**DATA UNDER STUDY:**

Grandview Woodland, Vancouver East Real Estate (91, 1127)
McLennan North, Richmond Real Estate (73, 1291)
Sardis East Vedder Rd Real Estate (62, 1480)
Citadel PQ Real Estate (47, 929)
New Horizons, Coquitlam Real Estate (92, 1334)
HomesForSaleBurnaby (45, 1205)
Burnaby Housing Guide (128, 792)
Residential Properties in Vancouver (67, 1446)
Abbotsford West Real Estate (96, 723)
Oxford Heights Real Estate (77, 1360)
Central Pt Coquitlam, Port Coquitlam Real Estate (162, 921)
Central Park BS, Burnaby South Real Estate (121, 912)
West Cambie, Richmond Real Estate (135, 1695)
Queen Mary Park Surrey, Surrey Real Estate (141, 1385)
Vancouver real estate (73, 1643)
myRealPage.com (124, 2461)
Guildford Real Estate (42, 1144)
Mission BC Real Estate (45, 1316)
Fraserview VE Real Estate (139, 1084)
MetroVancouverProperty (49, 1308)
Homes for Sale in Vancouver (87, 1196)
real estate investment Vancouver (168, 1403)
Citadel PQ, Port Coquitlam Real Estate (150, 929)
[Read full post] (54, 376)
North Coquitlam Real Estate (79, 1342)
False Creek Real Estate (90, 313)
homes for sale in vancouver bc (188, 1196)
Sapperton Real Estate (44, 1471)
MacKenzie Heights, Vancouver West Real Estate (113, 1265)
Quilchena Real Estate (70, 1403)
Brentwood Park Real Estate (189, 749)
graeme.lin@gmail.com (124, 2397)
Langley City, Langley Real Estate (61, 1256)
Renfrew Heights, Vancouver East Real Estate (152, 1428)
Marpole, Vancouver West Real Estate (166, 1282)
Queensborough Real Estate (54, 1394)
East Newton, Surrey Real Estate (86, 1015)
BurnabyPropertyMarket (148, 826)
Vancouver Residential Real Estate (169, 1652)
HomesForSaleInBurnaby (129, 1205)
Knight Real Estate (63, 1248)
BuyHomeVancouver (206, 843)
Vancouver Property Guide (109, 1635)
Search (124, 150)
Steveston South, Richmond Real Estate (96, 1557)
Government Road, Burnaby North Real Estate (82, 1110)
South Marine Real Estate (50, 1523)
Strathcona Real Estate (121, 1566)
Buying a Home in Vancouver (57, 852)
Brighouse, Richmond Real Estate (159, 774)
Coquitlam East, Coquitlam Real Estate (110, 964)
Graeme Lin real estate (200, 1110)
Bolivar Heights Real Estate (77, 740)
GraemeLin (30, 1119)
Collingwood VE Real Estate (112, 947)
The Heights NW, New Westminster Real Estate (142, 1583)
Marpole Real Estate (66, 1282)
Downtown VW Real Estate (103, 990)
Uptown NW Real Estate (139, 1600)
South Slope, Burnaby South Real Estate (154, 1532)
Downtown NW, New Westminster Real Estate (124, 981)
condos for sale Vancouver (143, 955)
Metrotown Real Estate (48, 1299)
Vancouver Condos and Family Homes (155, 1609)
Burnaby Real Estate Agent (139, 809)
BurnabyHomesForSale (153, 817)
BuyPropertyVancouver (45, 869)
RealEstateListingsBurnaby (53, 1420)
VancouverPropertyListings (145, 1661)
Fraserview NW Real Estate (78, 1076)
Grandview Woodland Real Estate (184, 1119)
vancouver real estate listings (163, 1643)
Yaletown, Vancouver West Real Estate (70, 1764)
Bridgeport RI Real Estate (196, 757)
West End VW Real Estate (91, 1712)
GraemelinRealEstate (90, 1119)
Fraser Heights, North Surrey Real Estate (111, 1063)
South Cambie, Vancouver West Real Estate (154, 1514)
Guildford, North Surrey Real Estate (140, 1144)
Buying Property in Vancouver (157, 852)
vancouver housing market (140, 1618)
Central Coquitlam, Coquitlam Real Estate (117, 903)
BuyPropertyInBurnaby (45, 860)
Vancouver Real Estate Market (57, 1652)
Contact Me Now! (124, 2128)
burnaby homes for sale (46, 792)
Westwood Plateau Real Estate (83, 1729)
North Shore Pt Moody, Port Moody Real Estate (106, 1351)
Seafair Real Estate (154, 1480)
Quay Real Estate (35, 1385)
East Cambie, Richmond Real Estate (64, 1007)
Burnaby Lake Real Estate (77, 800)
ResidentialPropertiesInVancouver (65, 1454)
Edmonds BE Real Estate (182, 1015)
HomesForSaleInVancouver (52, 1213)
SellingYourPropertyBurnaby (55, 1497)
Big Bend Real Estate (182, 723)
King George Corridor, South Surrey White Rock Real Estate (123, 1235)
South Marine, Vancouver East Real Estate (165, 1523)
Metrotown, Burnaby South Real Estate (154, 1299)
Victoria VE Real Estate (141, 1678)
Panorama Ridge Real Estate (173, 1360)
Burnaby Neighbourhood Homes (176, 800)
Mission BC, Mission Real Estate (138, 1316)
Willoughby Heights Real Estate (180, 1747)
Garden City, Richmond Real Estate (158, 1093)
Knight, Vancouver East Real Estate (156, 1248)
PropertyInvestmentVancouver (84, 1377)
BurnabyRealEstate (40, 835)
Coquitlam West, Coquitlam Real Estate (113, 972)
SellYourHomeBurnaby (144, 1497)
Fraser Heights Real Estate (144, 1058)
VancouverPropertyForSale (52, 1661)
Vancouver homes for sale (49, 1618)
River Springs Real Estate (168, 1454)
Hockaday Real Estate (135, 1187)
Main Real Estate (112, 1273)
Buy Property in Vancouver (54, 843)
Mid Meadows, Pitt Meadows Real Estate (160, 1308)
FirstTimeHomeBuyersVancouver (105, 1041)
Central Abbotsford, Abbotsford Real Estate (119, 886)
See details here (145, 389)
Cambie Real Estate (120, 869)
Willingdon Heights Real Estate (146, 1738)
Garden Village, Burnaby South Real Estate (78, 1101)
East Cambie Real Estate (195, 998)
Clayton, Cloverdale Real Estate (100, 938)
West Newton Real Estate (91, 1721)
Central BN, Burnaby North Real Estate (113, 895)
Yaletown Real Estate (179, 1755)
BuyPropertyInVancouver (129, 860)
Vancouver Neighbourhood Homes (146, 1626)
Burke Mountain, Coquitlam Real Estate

**REQUIRED ACTION:**
Reproduce every entry above without a single alteration.

**REPLY TO THE EXERCISE:**
Grandview Woodland, Vancouver East Real Estate (91, 1127)
McLennan North, Richmond Real Estate (73, 1291)
Sardis East Vedder Rd Real Estate (62, 1480)
Citadel PQ Real Estate (47, 929)
New Horizons, Coquitlam Real Estate (92, 1334)
HomesForSaleBurnaby (45, 1205)
Burnaby Housing Guide (128, 792)
Residential Properties in Vancouver (67, 1446)
Abbotsford West Real Estate (96, 723)
Oxford Heights Real Estate (77, 1360)
Central Pt Coquitlam, Port Coquitlam Real Estate (162, 921)
Central Park BS, Burnaby South Real Estate (121, 912)
West Cambie, Richmond Real Estate (135, 1695)
Queen Mary Park Surrey, Surrey Real Estate (141, 1385)
Vancouver real estate (73, 1643)
myRealPage.com (124, 2461)
Guildford Real Estate (42, 1144)
Mission BC Real Estate (45, 1316)
Fraserview VE Real Estate (139, 1084)
MetroVancouverProperty (49, 1308)
Homes for Sale in Vancouver (87, 1196)
real estate investment Vancouver (168, 1403)
Citadel PQ, Port Coquitlam Real Estate (150, 929)
[Read full post] (54, 376)
North Coquitlam Real Estate (79, 1342)
False Creek Real Estate (90, 313)
homes for sale in vancouver bc (188, 1196)
Sapperton Real Estate (44, 1471)
MacKenzie Heights, Vancouver West Real Estate (113, 1265)
Quilchena Real Estate (70, 1403)
Brentwood Park Real Estate (189, 749)
graeme.lin@gmail.com (124, 2397)
Langley City, Langley Real Estate (61, 1256)
Renfrew Heights, Vancouver East Real Estate (152, 1428)
Marpole, Vancouver West Real Estate (166, 1282)
Queensborough Real Estate (54, 1394)
East Newton, Surrey Real Estate (86, 1015)
BurnabyPropertyMarket (148, 826)
Vancouver Residential Real Estate (169, 1652)
HomesForSaleInBurnaby (129, 1205)
Knight Real Estate (63, 1248)
BuyHomeVancouver (206, 843)
Vancouver Property Guide (109, 1635)
Search (124, 150)
Steveston South, Richmond Real Estate (96, 1557)
Government Road, Burnaby North Real Estate (82, 1110)
South Marine Real Estate (50, 1523)
Strathcona Real Estate (121, 1566)
Buying a Home in Vancouver (57, 852)
Brighouse, Richmond Real Estate (159, 774)
Coquitlam East, Coquitlam Real Estate (110, 964)
Graeme Lin real estate (200, 1110)
Bolivar Heights Real Estate (77, 740)
GraemeLin (30, 1119)
Collingwood VE Real Estate (112, 947)
The Heights NW, New Westminster Real Estate (142, 1583)
Marpole Real Estate (66, 1282)
Downtown VW Real Estate (103, 990)
Uptown NW Real Estate (139, 1600)
South Slope, Burnaby South Real Estate (154, 1532)
Downtown NW, New Westminster Real Estate (124, 981)
condos for sale Vancouver (143, 955)
Metrotown Real Estate (48, 1299)
Vancouver Condos and Family Homes (155, 1609)
Burnaby Real Estate Agent (139, 809)
BurnabyHomesForSale (153, 817)
BuyPropertyVancouver (45, 869)
RealEstateListingsBurnaby (53, 1420)
VancouverPropertyListings (145, 1661)
Fraserview NW Real Estate (78, 1076)
Grandview Woodland Real Estate (184, 1119)
vancouver real estate listings (163, 1643)
Yaletown, Vancouver West Real Estate (70, 1764)
Bridgeport RI Real Estate (196, 757)
West End VW Real Estate (91, 1712)
GraemelinRealEstate (90, 1119)
Fraser Heights, North Surrey Real Estate (111, 1063)
South Cambie, Vancouver West Real Estate (154, 1514)
Guildford, North Surrey Real Estate (140, 1144)
Buying Property in Vancouver (157, 852)
vancouver housing market (140, 1618)
Central Coquitlam, Coquitlam Real Estate (117, 903)
BuyPropertyInBurnaby (45, 860)
Vancouver Real Estate Market (57, 1652)
Contact Me Now! (124, 2128)
burnaby homes for sale (46, 792)
Westwood Plateau Real Estate (83, 1729)
North Shore Pt Moody, Port Moody Real Estate (106, 1351)
Seafair Real Estate (154, 1480)
Quay Real Estate (35, 1385)
East Cambie, Richmond Real Estate (64, 1007)
Burnaby Lake Real Estate (77, 800)
ResidentialPropertiesInVancouver (65, 1454)
Edmonds BE Real Estate (182, 1015)
HomesForSaleInVancouver (52, 1213)
SellingYourPropertyBurnaby (55, 1497)
Big Bend Real Estate (182, 723)
King George Corridor, South Surrey White Rock Real Estate (123, 1235)
South Marine, Vancouver East Real Estate (165, 1523)
Metrotown, Burnaby South Real Estate (154, 1299)
Victoria VE Real Estate (141, 1678)
Panorama Ridge Real Estate (173, 1360)
Burnaby Neighbourhood Homes (176, 800)
Mission BC, Mission Real Estate (138, 1316)
Willoughby Heights Real Estate (180, 1747)
Garden City, Richmond Real Estate (158, 1093)
Knight, Vancouver East Real Estate (156, 1248)
PropertyInvestmentVancouver (84, 1377)
BurnabyRealEstate (40, 835)
Coquitlam West, Coquitlam Real Estate (113, 972)
SellYourHomeBurnaby (144, 1497)
Fraser Heights Real Estate (144, 1058)
VancouverPropertyForSale (52, 1661)
Vancouver homes for sale (49, 1618)
River Springs Real Estate (168, 1454)
Hockaday Real Estate (135, 1187)
Main Real Estate (112, 1273)
Buy Property in Vancouver (54, 843)
Mid Meadows, Pitt Meadows Real Estate (160, 1308)
FirstTimeHomeBuyersVancouver (105, 1041)
Central Abbotsford, Abbotsford Real Estate (119, 886)
See details here (145, 389)
Cambie Real Estate (120, 869)
Willingdon Heights Real Estate (146, 1738)
Garden Village, Burnaby South Real Estate (78, 1101)
East Cambie Real Estate (195, 998)
Clayton, Cloverdale Real Estate (100, 938)
West Newton Real Estate (91, 1721)
Central BN, Burnaby North Real Estate (113, 895)
Yaletown Real Estate (179, 1755)
BuyPropertyInVancouver (129, 860)
Vancouver Neighbourhood Homes (146, 1626)
Burke Mountain, Coquitlam Real Estate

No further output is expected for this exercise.